Data to process

____________________

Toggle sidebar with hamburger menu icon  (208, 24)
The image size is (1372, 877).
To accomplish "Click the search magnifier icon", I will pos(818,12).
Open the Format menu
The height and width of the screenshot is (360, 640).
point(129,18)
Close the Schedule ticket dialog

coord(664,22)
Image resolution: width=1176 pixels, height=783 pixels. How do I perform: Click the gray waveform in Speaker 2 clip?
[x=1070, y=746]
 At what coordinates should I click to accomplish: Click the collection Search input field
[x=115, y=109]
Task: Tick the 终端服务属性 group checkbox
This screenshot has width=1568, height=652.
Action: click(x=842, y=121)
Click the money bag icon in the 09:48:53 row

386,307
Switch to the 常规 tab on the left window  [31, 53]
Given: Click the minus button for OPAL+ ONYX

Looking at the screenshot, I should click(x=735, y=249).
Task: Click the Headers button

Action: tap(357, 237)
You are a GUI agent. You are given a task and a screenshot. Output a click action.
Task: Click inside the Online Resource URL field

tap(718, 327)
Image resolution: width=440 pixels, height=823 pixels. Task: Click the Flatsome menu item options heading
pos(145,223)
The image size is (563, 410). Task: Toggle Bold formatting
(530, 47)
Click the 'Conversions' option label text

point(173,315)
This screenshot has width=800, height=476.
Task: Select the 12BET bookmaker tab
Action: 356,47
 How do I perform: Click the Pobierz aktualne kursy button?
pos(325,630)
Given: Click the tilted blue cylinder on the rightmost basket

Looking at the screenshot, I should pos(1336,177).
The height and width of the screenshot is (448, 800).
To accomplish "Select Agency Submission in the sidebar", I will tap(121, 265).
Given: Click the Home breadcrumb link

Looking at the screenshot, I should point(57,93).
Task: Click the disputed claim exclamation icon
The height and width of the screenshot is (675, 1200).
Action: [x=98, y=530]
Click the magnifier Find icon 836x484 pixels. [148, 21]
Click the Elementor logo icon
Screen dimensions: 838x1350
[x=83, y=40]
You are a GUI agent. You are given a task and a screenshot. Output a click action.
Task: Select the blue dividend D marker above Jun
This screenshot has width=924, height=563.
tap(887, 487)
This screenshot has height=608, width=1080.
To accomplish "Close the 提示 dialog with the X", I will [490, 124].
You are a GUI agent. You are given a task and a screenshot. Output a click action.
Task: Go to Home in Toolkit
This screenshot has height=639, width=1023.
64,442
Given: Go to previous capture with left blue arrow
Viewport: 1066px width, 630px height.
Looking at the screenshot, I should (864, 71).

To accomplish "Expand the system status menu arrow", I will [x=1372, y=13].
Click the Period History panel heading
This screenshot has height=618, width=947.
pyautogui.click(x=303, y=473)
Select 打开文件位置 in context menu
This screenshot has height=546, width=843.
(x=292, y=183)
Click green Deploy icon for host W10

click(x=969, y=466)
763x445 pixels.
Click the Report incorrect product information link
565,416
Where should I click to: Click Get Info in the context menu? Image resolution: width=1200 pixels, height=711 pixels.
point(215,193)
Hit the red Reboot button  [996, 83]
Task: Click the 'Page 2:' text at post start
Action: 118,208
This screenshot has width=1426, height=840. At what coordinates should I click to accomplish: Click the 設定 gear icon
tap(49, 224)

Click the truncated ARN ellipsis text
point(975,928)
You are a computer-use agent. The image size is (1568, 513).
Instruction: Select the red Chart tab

____________________

Task brief
Exactly and without omission, set down every entry.

Answer section
Toggle sidebar with hamburger menu icon  (208, 24)
The image size is (1372, 877).
To accomplish "Click the search magnifier icon", I will pos(818,12).
Open the Format menu
The height and width of the screenshot is (360, 640).
point(129,18)
Close the Schedule ticket dialog

coord(664,22)
Image resolution: width=1176 pixels, height=783 pixels. How do I perform: Click the gray waveform in Speaker 2 clip?
[x=1070, y=746]
 At what coordinates should I click to accomplish: Click the collection Search input field
[x=115, y=109]
Task: Tick the 终端服务属性 group checkbox
This screenshot has width=1568, height=652.
Action: click(x=842, y=121)
Click the money bag icon in the 09:48:53 row

386,307
Switch to the 常规 tab on the left window  [31, 53]
Given: Click the minus button for OPAL+ ONYX

Looking at the screenshot, I should click(x=735, y=249).
Task: Click the Headers button

Action: tap(357, 237)
You are a GUI agent. You are given a task and a screenshot. Output a click action.
Task: Click inside the Online Resource URL field

tap(718, 327)
Image resolution: width=440 pixels, height=823 pixels. Task: Click the Flatsome menu item options heading
pos(145,223)
The image size is (563, 410). Task: Toggle Bold formatting
(530, 47)
Click the 'Conversions' option label text

point(173,315)
This screenshot has width=800, height=476.
Task: Select the 12BET bookmaker tab
Action: 356,47
 How do I perform: Click the Pobierz aktualne kursy button?
pos(325,630)
Given: Click the tilted blue cylinder on the rightmost basket

Looking at the screenshot, I should pos(1336,177).
The height and width of the screenshot is (448, 800).
To accomplish "Select Agency Submission in the sidebar", I will tap(121, 265).
Given: Click the Home breadcrumb link

Looking at the screenshot, I should point(57,93).
Task: Click the disputed claim exclamation icon
The height and width of the screenshot is (675, 1200).
Action: [x=98, y=530]
Click the magnifier Find icon 836x484 pixels. [148, 21]
Click the Elementor logo icon
Screen dimensions: 838x1350
[x=83, y=40]
You are a GUI agent. You are given a task and a screenshot. Output a click action.
Task: Select the blue dividend D marker above Jun
This screenshot has width=924, height=563.
tap(887, 487)
This screenshot has height=608, width=1080.
To accomplish "Close the 提示 dialog with the X", I will [490, 124].
You are a GUI agent. You are given a task and a screenshot. Output a click action.
Task: Go to Home in Toolkit
This screenshot has height=639, width=1023.
64,442
Given: Go to previous capture with left blue arrow
Viewport: 1066px width, 630px height.
Looking at the screenshot, I should (864, 71).

To accomplish "Expand the system status menu arrow", I will [x=1372, y=13].
Click the Period History panel heading
This screenshot has height=618, width=947.
pyautogui.click(x=303, y=473)
Select 打开文件位置 in context menu
This screenshot has height=546, width=843.
(x=292, y=183)
Click green Deploy icon for host W10

click(x=969, y=466)
763x445 pixels.
Click the Report incorrect product information link
565,416
Where should I click to: Click Get Info in the context menu? Image resolution: width=1200 pixels, height=711 pixels.
point(215,193)
Hit the red Reboot button  [996, 83]
Task: Click the 'Page 2:' text at post start
Action: 118,208
This screenshot has width=1426, height=840. At what coordinates should I click to accomplish: Click the 設定 gear icon
tap(49, 224)

Click the truncated ARN ellipsis text
point(975,928)
You are a computer-use agent. The image size is (1568, 513).
Instruction: Select the red Chart tab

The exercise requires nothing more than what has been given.